Confapi, difficoltà in accesso al credito per 2 imprese su 3 nel semestre
Il 56% ricorre ad autofinanziamento. Da crisi Medio Oriente effetti in catena energetica
Nel primo semestre dell'anno, il 66,5% delle Pmi industriali italiane non ha avanzato domande al sistema bancario per nuove risorse finanziarie, in crescita del 7,8% rispetto al 2025. Sempre nello stesso periodo, inoltre, meno della metà delle imprese (il 48,3%) ha effettuato investimenti. Sono alcuni dei dati che emergono dal rapporto congiunturale di Confapi sullo stato di salute delle Pmi industriali italiane, basato su un campione di 2.000 imprese. Per il presidente di Confapi Cristian Camisa "non c'è un fattore più penalizzante dell'incertezza per le imprese. Quando il quadro cambia continuamente le aziende tendono inevitabilmente a rimandare gli investimenti e a rivedere le proprie strategie sui mercati esteri". Il 56% delle imprese prese in esame dall'analisi ricorre all'autofinanziamento. Sempre nel primo semestre del 2026, le imprese italiane hanno mostrato una resilienza psicologica di fronte ad alcune minacce globali.
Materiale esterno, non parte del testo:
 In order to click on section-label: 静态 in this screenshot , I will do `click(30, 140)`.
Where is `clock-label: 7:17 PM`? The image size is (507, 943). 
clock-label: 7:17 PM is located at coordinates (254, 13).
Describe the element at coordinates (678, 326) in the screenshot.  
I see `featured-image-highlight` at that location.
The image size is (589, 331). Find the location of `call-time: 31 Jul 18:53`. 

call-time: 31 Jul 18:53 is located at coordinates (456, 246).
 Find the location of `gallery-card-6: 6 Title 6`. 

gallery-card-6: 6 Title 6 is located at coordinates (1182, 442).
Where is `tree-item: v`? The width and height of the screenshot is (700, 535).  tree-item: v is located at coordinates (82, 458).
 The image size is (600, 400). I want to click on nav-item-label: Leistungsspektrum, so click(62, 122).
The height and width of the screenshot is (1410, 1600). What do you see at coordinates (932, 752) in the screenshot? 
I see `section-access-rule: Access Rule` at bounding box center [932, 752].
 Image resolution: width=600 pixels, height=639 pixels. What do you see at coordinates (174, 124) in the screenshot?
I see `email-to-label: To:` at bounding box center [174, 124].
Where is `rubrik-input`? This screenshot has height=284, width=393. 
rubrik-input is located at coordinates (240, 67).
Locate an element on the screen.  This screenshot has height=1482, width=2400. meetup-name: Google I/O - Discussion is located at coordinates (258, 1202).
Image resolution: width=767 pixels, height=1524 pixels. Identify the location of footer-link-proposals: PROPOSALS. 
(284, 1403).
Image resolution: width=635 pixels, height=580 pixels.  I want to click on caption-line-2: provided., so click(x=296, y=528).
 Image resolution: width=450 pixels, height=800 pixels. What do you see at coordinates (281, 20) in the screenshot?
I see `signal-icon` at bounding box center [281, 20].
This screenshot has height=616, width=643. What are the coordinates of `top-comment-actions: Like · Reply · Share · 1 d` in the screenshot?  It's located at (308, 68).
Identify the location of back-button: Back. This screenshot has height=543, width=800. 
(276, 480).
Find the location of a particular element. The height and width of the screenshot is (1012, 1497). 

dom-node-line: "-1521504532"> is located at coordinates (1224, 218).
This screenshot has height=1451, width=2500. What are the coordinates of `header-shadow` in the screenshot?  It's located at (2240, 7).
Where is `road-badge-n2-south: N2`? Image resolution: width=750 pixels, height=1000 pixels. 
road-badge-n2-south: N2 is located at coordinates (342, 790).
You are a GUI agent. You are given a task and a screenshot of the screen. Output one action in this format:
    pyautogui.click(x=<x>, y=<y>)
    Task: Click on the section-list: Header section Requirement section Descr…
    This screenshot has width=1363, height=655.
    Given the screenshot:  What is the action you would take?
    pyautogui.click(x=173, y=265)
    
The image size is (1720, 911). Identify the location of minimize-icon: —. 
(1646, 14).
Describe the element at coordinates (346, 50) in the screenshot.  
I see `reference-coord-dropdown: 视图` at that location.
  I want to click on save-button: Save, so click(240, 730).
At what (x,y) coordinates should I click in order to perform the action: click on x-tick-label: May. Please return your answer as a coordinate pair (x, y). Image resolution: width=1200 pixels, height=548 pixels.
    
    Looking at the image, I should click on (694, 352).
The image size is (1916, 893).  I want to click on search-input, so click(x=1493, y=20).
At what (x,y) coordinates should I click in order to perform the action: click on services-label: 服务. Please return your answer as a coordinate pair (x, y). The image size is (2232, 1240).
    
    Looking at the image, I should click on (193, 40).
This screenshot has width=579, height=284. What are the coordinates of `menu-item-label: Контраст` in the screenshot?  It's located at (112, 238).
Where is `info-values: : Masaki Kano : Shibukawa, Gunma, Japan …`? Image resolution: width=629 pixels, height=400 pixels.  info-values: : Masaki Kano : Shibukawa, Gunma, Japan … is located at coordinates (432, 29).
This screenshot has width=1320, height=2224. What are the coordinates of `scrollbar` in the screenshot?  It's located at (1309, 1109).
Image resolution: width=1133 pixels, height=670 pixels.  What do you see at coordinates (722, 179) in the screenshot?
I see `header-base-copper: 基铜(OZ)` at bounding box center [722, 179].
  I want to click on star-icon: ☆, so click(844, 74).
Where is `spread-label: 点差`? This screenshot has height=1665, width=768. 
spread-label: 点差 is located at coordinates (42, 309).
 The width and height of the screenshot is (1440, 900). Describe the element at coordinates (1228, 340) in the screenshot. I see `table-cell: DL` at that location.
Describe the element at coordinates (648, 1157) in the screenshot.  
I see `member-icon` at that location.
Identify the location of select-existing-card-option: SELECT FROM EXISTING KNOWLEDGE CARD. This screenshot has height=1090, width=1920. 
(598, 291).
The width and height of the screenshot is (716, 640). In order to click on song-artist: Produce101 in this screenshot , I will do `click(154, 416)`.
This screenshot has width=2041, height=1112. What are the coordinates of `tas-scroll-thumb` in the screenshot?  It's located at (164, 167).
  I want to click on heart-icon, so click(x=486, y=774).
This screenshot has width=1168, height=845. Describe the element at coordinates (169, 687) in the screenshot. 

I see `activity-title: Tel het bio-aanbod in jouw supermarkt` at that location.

Secondo l'indagine di Confapi, la propensione all'export delle Pmi intervistate è in aumento: dal 55% del 2025 al 58,3%. Allo stesso tempo, le aziende esprimono "forte allarme" per la stabilità delle catene di fornitura energetica e logistica. Per il 69,5% delle imprese sono attesi effetti negativi derivanti dalla situazione in Medio Oriente, con una conseguente diminuzione delle reddittività. Per il 50% delle Pmi le ricadute del blocco dello stretto di Hormuz sono già in corso. Conseguenze che invece risultano più limitate a causa dei dazi statunitensi. In generale, dall'analisi emerge un mercato percepito come statico e con aspettative prevalentemente negative per il secondo semestre dell'anno. Circa il 28% delle imprese intervistate vede prospettive di crescita, ma prevalentemente moderata. Sul fronte opposto, il 33,15% prevede una contrazione del mercato, mentre il 9,12% dichiara di non saper fare previsioni e rafforza l'idea di un contesto economico complesso. Le previsioni degli imprenditori su produzione, fatturato e ordini attesi delineano però un quadro stabile. Nel secondo semestre del 2026, il 30,9% delle Pmi industriali prevede di effettuare nuovi investimenti. Tra gli ambiti principali emerge soprattutto quello dell'acquisto di nuovi impianti e macchinari, indicata dal 63,6% del campione. Seguono poi gli investimenti in transizione digitale (22,7%) e il rafforzamento delle competenze del personale 23,80%.